Las cifras de los políticos asesinados son indicativas: 89, de los cuales 35 eran precandidatos o candidatos. De estos últimos, 30 aspiraban a algún cargo municipal, el primer eslabón donde el crimen organizado busca influir imponiendo directores de la policía, de obras e infraestructura y de “alcoholes”.
Los casos más impactantes de candidatos asesinados fueron los de Alma Barragán, de Movimiento Ciudadano para la presidencia municipal de Moroleón, Guanajuato, zona controlada por el Cártel Jalisco Nueva Generación; y el asesinato de Abel Murrieta, aspirante del mismo partido al gobierno de Cajeme, Sonora, área controlada por Los Salazar, brazo armado del Cártel de Sinaloa.
El partido con más políticos muertos fue Morena con 11, seguido por PAN con seis, PRI con cinco, MC con cuatro, PRD con tres, PVEM con dos y Fuerza por México y Redes Sociales Progresista, con uno cada uno, más otro independiente.
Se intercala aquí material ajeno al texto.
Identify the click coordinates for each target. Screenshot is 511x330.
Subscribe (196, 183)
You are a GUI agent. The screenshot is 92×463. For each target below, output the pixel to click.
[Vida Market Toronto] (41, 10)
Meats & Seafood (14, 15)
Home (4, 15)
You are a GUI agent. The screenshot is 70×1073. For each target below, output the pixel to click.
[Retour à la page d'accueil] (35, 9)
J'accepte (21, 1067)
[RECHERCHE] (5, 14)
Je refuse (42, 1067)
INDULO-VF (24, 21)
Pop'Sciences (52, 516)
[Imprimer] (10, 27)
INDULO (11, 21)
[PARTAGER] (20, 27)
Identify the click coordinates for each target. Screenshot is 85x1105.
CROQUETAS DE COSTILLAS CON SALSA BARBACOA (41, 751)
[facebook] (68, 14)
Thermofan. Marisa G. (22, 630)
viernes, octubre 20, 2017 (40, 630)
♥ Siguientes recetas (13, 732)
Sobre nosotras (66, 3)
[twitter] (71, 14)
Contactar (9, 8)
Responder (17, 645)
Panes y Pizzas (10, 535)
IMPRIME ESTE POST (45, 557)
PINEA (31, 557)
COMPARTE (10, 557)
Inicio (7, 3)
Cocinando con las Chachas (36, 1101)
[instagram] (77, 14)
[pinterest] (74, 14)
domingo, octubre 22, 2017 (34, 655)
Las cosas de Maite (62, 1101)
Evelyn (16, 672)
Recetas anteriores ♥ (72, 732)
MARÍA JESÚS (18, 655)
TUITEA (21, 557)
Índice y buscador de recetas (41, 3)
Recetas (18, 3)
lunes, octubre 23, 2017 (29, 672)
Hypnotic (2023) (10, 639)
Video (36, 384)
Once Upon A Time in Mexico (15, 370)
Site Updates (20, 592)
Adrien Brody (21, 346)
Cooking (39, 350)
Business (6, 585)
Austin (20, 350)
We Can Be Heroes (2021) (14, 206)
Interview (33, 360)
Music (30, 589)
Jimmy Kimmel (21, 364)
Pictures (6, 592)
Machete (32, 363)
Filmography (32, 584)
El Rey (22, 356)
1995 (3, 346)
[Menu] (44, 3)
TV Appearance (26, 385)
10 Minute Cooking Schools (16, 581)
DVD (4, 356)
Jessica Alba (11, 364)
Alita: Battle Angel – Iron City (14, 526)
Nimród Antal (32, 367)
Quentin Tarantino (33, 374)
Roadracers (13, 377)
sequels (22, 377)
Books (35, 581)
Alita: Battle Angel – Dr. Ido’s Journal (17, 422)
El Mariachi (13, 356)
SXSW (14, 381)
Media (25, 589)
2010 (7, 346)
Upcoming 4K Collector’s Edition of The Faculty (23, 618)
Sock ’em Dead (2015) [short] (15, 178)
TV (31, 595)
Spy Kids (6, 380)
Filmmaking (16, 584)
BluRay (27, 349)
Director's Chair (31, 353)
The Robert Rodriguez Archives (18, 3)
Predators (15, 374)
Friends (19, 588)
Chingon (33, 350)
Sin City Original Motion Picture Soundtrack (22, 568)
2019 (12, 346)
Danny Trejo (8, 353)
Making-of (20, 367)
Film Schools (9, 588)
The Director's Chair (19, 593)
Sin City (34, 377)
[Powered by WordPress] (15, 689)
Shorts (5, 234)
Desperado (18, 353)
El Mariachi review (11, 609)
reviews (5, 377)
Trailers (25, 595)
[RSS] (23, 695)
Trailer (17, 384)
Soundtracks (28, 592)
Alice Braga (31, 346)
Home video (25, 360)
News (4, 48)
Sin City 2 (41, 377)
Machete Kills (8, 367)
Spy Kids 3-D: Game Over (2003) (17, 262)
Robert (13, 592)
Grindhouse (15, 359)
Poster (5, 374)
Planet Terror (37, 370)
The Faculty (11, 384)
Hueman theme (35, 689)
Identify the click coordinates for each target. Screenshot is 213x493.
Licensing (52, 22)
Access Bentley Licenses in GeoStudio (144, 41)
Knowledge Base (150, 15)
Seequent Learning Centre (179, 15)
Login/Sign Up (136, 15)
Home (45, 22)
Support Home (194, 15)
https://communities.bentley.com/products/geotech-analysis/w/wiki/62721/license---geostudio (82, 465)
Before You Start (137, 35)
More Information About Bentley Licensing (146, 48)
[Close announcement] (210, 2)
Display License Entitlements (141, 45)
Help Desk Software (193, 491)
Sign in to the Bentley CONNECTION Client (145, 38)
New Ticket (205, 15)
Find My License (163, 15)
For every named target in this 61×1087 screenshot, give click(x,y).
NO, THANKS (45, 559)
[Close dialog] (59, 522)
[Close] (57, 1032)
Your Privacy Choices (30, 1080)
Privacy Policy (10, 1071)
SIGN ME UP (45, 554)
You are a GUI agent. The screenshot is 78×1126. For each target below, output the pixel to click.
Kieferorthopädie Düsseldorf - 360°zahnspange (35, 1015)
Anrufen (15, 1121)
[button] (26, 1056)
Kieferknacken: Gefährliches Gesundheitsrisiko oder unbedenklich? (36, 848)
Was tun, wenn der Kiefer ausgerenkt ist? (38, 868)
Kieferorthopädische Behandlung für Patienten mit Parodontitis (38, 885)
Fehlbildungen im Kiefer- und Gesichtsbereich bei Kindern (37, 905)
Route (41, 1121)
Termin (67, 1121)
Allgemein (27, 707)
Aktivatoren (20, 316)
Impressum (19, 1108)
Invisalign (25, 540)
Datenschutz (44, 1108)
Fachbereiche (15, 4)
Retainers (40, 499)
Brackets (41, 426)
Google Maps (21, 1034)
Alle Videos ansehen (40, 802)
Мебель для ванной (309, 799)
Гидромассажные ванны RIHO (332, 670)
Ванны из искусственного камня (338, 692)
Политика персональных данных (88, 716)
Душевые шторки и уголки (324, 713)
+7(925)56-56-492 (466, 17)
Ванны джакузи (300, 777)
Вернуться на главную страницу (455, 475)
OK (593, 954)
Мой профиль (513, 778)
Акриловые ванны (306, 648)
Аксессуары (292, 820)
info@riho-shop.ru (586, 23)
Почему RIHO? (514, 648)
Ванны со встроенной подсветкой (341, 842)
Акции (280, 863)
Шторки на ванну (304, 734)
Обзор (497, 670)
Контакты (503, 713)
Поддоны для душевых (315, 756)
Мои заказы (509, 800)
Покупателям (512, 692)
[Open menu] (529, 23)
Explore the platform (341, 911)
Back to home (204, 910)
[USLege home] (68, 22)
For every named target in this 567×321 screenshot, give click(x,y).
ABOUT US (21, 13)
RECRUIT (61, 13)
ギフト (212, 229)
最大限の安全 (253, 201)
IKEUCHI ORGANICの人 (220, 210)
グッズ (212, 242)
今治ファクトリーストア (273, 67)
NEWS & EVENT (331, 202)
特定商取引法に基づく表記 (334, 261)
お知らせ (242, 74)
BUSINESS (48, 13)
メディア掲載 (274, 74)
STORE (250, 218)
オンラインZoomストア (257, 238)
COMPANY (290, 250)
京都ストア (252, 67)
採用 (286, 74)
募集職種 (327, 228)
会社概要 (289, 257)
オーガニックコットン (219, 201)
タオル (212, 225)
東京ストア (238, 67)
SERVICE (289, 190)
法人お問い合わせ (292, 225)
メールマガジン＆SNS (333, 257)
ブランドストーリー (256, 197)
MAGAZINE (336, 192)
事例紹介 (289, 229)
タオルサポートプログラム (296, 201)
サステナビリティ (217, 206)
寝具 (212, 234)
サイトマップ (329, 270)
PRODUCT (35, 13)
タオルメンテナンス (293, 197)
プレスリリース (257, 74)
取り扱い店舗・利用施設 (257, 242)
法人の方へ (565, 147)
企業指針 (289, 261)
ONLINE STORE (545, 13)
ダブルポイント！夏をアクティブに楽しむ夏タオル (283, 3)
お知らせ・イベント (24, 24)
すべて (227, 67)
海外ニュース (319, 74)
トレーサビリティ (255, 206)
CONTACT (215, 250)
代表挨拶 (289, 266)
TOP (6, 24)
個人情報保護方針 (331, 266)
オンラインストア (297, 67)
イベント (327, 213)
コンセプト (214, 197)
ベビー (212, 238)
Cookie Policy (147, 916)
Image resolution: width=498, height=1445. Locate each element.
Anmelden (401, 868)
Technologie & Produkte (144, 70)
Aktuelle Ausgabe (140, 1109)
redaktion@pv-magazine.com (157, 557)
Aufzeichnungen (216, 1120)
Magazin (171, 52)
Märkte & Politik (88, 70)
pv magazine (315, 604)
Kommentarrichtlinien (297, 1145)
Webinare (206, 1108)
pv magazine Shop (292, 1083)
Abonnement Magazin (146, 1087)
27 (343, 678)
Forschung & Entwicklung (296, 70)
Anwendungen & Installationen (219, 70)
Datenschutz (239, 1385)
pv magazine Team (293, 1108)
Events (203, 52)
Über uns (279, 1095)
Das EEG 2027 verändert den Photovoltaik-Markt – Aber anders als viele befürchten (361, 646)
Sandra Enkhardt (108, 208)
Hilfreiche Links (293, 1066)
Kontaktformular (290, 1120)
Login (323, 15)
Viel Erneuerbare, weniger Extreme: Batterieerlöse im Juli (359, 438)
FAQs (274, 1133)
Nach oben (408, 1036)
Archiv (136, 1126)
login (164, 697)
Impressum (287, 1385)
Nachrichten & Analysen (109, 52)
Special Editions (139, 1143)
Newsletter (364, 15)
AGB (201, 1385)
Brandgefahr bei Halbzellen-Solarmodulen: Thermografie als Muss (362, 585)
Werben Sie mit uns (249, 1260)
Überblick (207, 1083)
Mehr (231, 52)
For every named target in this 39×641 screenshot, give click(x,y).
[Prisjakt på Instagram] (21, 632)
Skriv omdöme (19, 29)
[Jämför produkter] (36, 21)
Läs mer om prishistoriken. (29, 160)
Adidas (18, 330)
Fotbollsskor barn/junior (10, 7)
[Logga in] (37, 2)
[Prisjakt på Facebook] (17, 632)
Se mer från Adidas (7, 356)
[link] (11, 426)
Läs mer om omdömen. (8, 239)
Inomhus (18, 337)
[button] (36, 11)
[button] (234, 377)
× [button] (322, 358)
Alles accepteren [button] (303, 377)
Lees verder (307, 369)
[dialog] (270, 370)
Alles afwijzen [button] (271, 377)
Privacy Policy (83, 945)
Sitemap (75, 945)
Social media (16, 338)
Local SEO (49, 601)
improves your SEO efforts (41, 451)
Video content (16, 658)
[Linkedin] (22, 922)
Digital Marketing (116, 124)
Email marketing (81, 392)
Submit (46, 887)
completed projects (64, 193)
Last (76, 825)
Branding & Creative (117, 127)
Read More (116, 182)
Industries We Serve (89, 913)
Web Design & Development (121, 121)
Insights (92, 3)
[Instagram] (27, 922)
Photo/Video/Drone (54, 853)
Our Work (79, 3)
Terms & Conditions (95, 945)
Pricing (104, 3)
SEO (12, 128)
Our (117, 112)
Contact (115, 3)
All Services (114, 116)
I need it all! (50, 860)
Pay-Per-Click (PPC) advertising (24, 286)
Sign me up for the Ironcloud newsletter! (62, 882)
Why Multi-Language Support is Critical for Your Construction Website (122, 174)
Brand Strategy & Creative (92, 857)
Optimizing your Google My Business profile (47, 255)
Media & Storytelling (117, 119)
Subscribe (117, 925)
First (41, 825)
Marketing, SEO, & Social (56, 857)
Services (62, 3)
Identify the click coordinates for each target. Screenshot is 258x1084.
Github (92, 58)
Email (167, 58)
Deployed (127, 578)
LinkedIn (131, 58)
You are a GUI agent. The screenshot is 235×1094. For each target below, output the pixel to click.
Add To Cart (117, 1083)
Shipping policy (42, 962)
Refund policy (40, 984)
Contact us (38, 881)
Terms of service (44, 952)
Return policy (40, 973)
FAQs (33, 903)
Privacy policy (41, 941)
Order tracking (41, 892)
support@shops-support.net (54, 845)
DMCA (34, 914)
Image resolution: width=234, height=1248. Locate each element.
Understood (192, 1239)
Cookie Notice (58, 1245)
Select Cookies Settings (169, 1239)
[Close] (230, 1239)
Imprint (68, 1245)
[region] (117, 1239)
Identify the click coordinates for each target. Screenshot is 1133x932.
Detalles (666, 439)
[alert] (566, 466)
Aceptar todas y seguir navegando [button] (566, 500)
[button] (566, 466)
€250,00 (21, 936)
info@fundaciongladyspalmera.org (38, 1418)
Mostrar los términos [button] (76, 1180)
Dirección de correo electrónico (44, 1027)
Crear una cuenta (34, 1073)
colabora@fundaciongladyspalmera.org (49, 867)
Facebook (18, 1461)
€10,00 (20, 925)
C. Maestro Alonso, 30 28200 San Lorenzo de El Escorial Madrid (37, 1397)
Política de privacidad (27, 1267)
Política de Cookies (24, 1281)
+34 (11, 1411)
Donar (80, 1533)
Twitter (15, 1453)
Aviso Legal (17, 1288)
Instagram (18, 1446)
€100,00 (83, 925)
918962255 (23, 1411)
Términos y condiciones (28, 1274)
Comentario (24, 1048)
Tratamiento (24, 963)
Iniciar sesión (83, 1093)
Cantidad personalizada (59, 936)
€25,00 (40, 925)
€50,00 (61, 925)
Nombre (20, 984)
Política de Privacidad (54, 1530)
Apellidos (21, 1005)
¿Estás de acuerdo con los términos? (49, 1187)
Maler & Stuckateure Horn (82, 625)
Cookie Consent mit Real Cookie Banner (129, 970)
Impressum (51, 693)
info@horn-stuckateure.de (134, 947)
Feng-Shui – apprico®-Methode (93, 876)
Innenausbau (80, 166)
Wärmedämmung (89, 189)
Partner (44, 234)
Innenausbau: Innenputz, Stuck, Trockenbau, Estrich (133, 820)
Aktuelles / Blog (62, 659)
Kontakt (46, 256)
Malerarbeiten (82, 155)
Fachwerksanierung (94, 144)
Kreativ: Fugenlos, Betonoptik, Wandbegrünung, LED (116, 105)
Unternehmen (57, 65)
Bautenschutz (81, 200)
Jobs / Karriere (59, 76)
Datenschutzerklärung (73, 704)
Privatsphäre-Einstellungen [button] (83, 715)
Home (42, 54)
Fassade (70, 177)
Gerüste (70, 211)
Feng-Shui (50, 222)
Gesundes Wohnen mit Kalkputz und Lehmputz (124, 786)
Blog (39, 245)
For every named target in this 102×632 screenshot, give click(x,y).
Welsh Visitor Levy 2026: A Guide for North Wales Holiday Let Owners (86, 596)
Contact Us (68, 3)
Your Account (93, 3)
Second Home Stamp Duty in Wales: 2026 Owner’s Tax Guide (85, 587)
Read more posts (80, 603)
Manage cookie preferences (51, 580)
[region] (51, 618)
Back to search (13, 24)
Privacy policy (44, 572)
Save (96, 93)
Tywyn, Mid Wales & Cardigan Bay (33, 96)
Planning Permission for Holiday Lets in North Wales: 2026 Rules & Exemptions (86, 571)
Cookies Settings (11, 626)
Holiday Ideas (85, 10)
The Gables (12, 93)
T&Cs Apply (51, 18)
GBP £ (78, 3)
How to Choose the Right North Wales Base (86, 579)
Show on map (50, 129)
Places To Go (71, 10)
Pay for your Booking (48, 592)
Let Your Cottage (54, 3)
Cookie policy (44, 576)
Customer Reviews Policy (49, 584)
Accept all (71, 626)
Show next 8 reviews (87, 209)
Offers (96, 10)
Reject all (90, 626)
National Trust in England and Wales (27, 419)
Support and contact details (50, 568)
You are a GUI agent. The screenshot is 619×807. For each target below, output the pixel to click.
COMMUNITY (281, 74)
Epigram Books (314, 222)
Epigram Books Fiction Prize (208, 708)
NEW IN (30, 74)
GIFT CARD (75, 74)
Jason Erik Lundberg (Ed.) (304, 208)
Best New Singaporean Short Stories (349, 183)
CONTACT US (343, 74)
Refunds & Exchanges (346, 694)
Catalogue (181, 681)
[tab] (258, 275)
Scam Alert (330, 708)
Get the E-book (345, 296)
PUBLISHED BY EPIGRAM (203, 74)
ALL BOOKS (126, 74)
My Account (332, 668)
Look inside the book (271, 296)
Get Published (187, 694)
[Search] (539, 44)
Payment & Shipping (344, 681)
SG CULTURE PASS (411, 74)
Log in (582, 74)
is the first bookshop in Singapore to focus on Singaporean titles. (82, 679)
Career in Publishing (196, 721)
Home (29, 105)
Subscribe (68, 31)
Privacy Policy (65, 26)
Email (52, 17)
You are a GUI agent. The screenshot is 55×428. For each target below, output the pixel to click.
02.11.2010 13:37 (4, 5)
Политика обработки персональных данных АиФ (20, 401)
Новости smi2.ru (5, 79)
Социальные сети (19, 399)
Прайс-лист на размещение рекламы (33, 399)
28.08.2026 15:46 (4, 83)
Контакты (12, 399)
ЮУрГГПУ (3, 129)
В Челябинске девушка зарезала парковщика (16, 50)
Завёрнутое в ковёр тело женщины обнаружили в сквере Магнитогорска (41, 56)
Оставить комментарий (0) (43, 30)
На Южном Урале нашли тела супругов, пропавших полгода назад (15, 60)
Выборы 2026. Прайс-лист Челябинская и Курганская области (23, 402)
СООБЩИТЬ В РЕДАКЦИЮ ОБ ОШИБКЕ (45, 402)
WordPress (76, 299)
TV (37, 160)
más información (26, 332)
Los estados con mayor número de candidatos asesinados fueron: Veracruz, ocho; Oaxaca, cuatro; Jalisco, Michoacán y Guanajuato, tres cada uno; Guerrero, Morelos y Quintana Roo, dos cada uno; mientras que Chiapas, Baja California, Sonora, Nuevo León, Tamaulipas, Querétaro, San Luis Potosí y Chihuahua registraron cada uno un deceso.